====== Selected text ======
It’s Complicated

What a rotten time for the ice-maker to go kaput.  Supposedly there was a simpler time.  I wonder when that was.  I do recall using ice trays, once upon a time.

I vaguely recall watching a movie wherein the premise was about a family trapped in a fifties- bunker created by the science-geek dad, and they wanted out but couldn’t escape the timed-hatch. Their new “labor-saving devices,” systematically went haywire.

Technically, the vacuum cleaner was invented in the late 19th century and many other labor-saving devices trickled in throughout the early twentieth century including the microwave oven after WWII, but the fifties are known for widespread, middle-class use of these devices, to free up families, supposedly for more leisure time to enjoy their upward mobility.

Computer science and technology has leapt light-years from our first Mac Plus in the mid to late eighties. The first brick-sized mobile phones have moved on up through the “palm pilot” to 5g devices that do things we never dreamed of “back in the day.”

And we have Siri and Alexa in our cars, homes, and pockets, to remind us what to buy, when to wake up, and where to turn, toward our destination.  Our new technology is not so different from the robot from that aforementioned movie where the people were trapped in their bunker-gone-wrong.

This was all a set-up for a complaint.  Our ice-maker hasn’t been making ice for a few weeks now.  I tried everything that the booklet says in the page called, “trouble shooting.”  This, in addition to some common sense, which apparently isn’t all that sensical, because it hasn’t worked thus far, and hasn’t’ redeemed any ice our direction.

I thought, oh well, summer is over and the demand for ice isn’t as plentiful now and I’ll keep trying DIY until and unless those efforts prove useless. For some of us, asking for directions is a last resort.  We’d rather be a lost explorer than a human needing help.  So, I’ll most likely resort to asking our favorite plumber if he knows ice makers.

In our delay in actually getting the ice-maker repaired, I forgot that ice has some uses other than for cooling down summer drinks.  Particularly I am referring to the “icing-down” of a bruise, sprain, surgical site or otherwise traumatized body part.

I tripped over a rock while jogging along one of my familiar wooded paths.  It was that slow-motion headlong sprawl that I’ve experienced before so I knew even while in motion that this might not end well.  I pretty much knew that I wasn’t going to be able to self-correct this time.  I was falling.

For this outdoor adventure I would forego the walking stick which had saved me a bunch of times in the past while maneuvering known rocky paths.  I had planned to pick up litter, found roadside adjoining the woods, with a dollar store grabber, not designed to save one from a fall.

When you fall at my age, it’s embarrassing on several levels.  You either feel like an impulsive four-year-old who will cry for a minute then get up and “shake-it-off.”   Or, you mimic an elderly actor in the “I’ve fallen and can’t get up”-commercial for personal alarms, found in the AARP magazine.
======
> **Tasks to carry out**
[1] In the essay about the broken ice-maker, what did the writer plan to do on the jog where the fall happened?
[2] Carry on the essay about the broken ice-maker from the point where it stops.
====== Information given ======
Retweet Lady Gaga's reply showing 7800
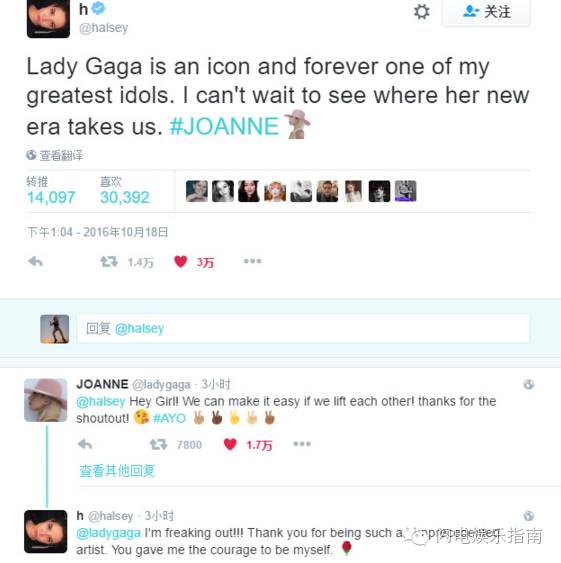The width and height of the screenshot is (561, 563). point(158,445)
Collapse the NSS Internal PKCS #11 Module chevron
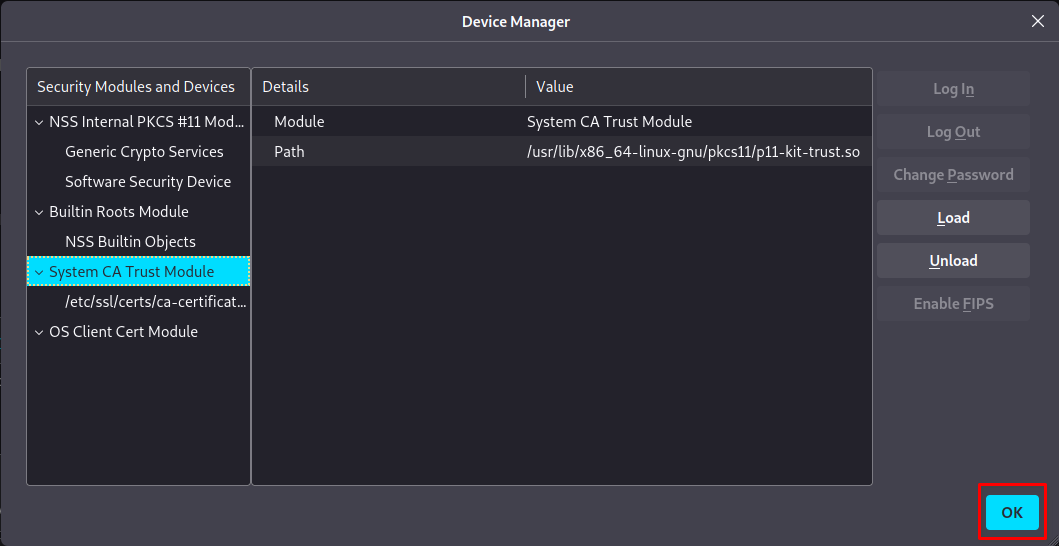 [x=39, y=122]
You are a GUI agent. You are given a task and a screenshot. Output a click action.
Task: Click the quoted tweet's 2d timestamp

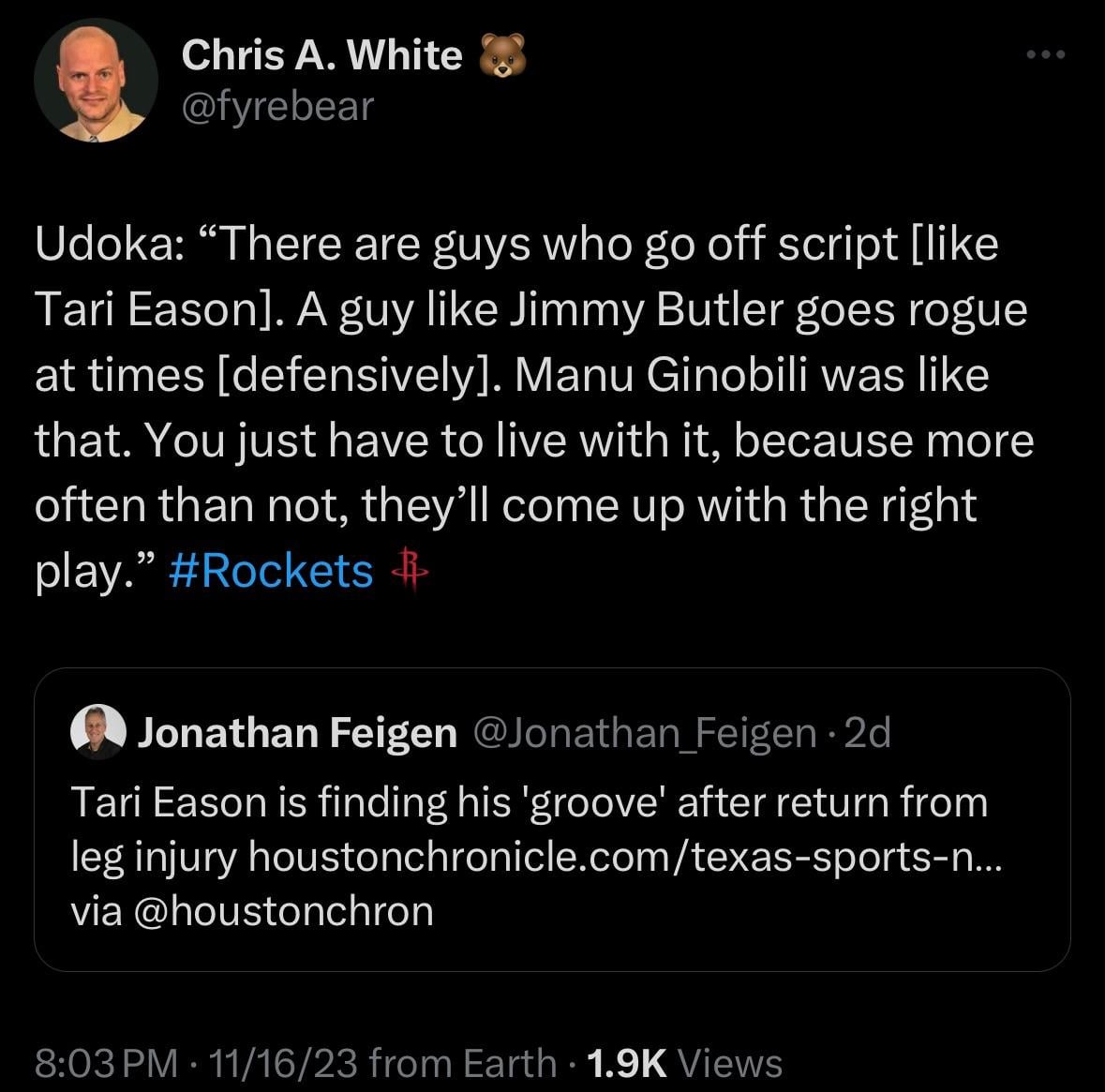point(867,732)
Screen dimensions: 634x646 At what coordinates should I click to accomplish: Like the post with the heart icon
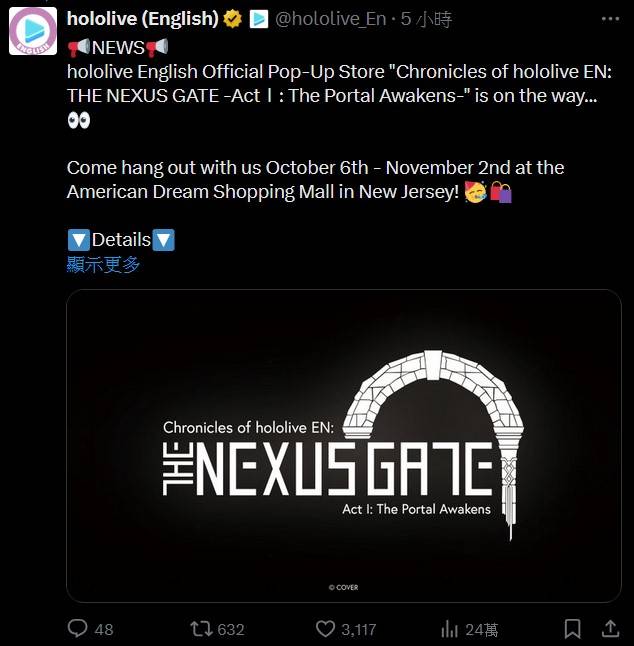coord(325,629)
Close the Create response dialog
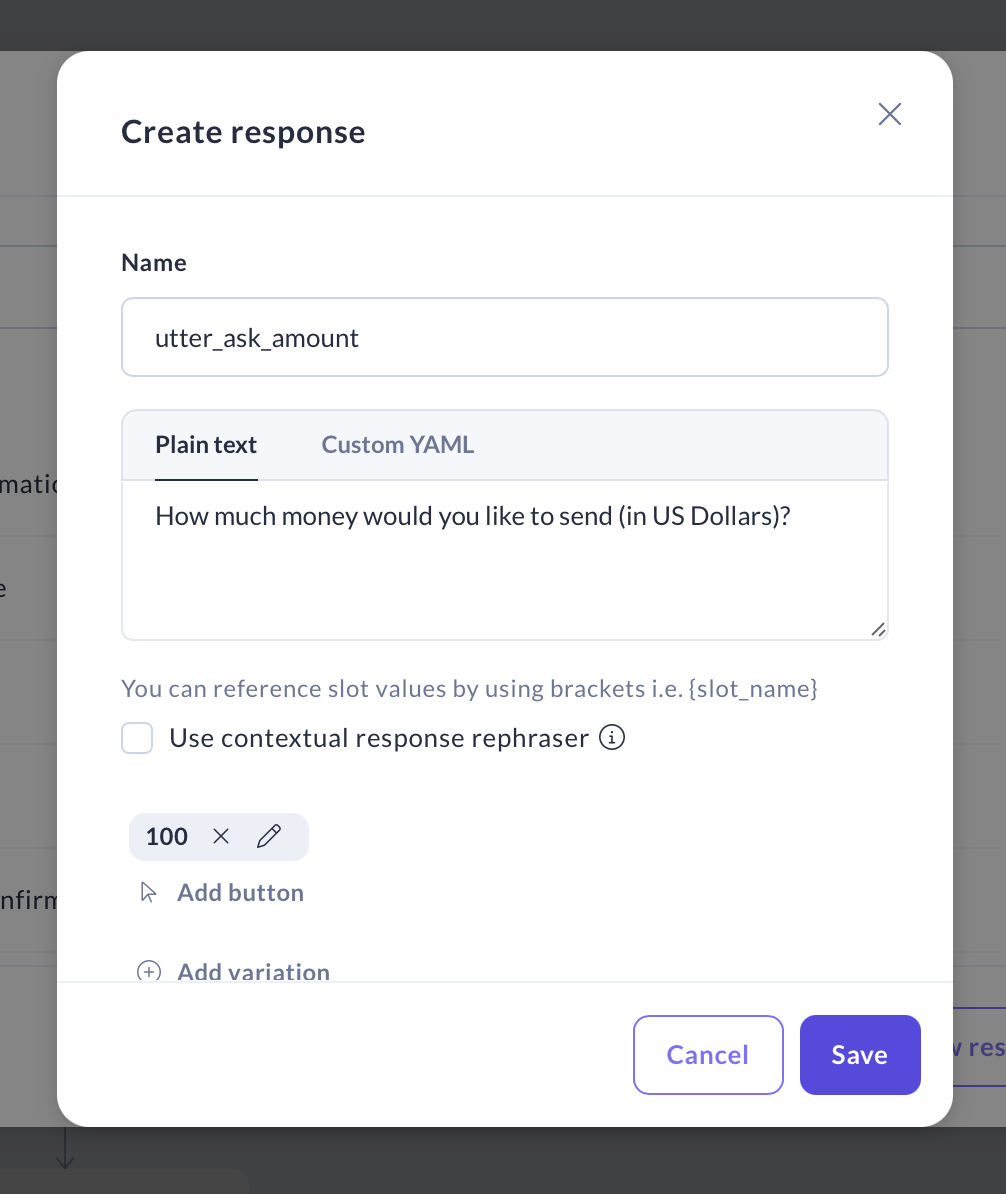 [x=889, y=114]
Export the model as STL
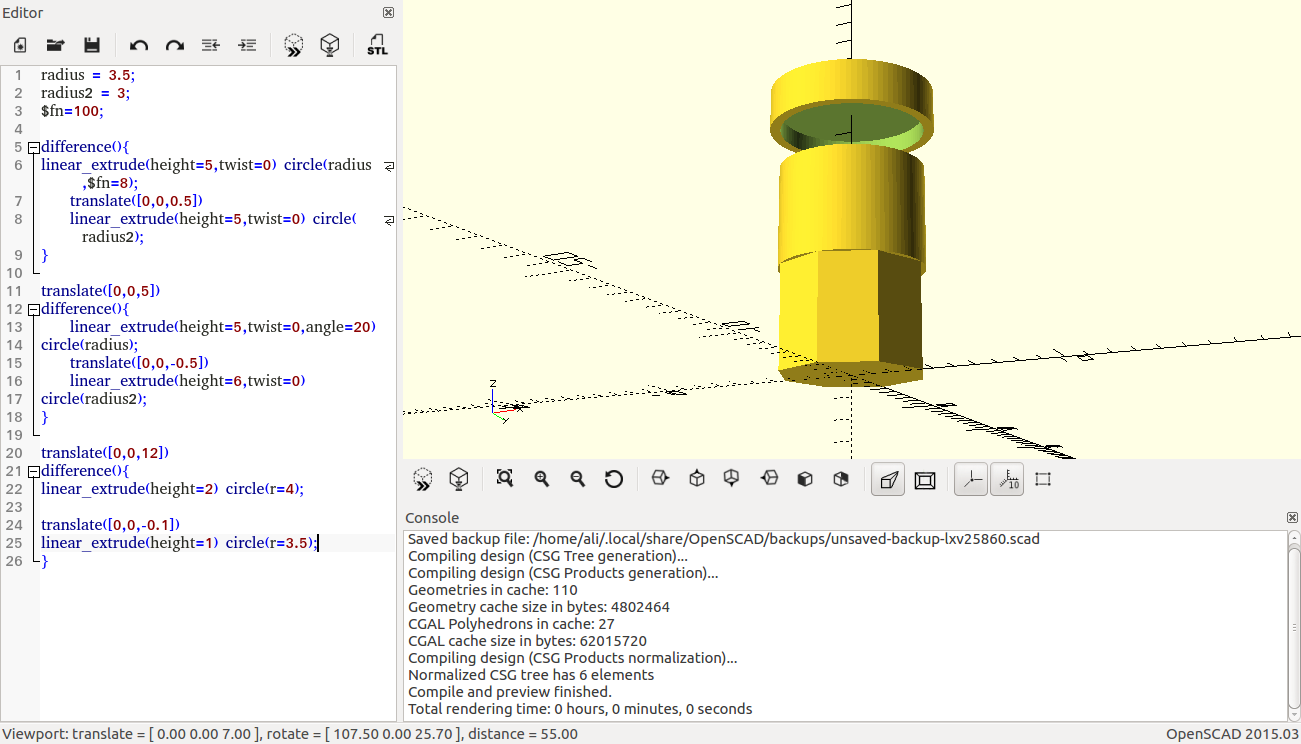 click(377, 45)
======
> **Answers to the exercise**
[1] Pick up litter found roadside adjoining the woods, using a dollar store grabber.

[2]
In either scenario, it’s beyond humbling, to fall.  Don’t tell me that when you’ve tripped on a public sidewalk, you don’t try to save face by looking down at the crack accusingly because it was the crack’s fault.

I was just barely into my jog, so from my position on the ground, I took a couple of pics of the injuries to my left-side and hand, texted them to my spouse and asked him to procure some ice from our kind neighbors, while I finished my workout.  “No,” I didn’t want him to pick me up, just find some ice so that I could ice my sprained finger/hand when I got home.

 

I held my left hand up in the usual jogging position and finished an abbreviated route, to satisfy my workout requirement for the day but get back home before any serious swelling ensued.  While trotting along, I pictured an old stainless steel ice tray with the handle on the top to loosen the frozen cubes, kept in my storage pantry for freezing lemon or lime juice for various recipes.  But I’ve heretofore not needed it for frozen water cubes because of the labor-saving device called an ice-maker!

All of this made me contemplate simpler times with lesser technology and fewer labor-saving devices.  I can’t tell you how many times I’ve had the conversation with those more senior than me who lament about “these complicated times.”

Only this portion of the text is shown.